• **Task requirements**
Return every line of the material below without changing anything.

---------- Material ----------

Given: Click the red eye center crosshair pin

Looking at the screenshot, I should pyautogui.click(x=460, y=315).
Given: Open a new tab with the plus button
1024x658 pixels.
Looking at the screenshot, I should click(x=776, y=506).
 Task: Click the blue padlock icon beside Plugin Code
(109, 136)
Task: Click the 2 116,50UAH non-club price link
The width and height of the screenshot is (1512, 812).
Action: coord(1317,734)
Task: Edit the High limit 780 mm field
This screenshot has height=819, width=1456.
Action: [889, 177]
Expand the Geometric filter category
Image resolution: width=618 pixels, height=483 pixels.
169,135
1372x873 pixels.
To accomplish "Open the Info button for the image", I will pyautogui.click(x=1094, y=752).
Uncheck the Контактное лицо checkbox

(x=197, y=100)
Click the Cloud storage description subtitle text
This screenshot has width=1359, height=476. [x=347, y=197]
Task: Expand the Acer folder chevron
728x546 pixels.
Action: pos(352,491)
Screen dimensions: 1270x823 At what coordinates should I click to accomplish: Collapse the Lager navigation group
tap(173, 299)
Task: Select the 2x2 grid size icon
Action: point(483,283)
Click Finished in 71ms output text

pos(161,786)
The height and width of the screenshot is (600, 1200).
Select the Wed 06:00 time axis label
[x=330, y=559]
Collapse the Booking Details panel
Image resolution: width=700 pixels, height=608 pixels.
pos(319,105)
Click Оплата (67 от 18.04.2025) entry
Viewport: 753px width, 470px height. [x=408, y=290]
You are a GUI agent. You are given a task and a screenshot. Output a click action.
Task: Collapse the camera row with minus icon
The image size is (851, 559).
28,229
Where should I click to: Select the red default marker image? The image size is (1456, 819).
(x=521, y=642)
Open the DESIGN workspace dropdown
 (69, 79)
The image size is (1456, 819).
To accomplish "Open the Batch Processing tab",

----------

• **Correct result**
Given: Click the red eye center crosshair pin

Looking at the screenshot, I should pyautogui.click(x=460, y=315).
Given: Open a new tab with the plus button
1024x658 pixels.
Looking at the screenshot, I should click(x=776, y=506).
 Task: Click the blue padlock icon beside Plugin Code
(109, 136)
Task: Click the 2 116,50UAH non-club price link
The width and height of the screenshot is (1512, 812).
Action: coord(1317,734)
Task: Edit the High limit 780 mm field
This screenshot has height=819, width=1456.
Action: [889, 177]
Expand the Geometric filter category
Image resolution: width=618 pixels, height=483 pixels.
169,135
1372x873 pixels.
To accomplish "Open the Info button for the image", I will pyautogui.click(x=1094, y=752).
Uncheck the Контактное лицо checkbox

(x=197, y=100)
Click the Cloud storage description subtitle text
This screenshot has width=1359, height=476. [x=347, y=197]
Task: Expand the Acer folder chevron
728x546 pixels.
Action: pos(352,491)
Screen dimensions: 1270x823 At what coordinates should I click to accomplish: Collapse the Lager navigation group
tap(173, 299)
Task: Select the 2x2 grid size icon
Action: point(483,283)
Click Finished in 71ms output text

pos(161,786)
The height and width of the screenshot is (600, 1200).
Select the Wed 06:00 time axis label
[x=330, y=559]
Collapse the Booking Details panel
Image resolution: width=700 pixels, height=608 pixels.
pos(319,105)
Click Оплата (67 от 18.04.2025) entry
Viewport: 753px width, 470px height. [x=408, y=290]
You are a GUI agent. You are given a task and a screenshot. Output a click action.
Task: Collapse the camera row with minus icon
The image size is (851, 559).
28,229
Where should I click to: Select the red default marker image? The image size is (1456, 819).
(x=521, y=642)
Open the DESIGN workspace dropdown
 (69, 79)
The image size is (1456, 819).
To accomplish "Open the Batch Processing tab",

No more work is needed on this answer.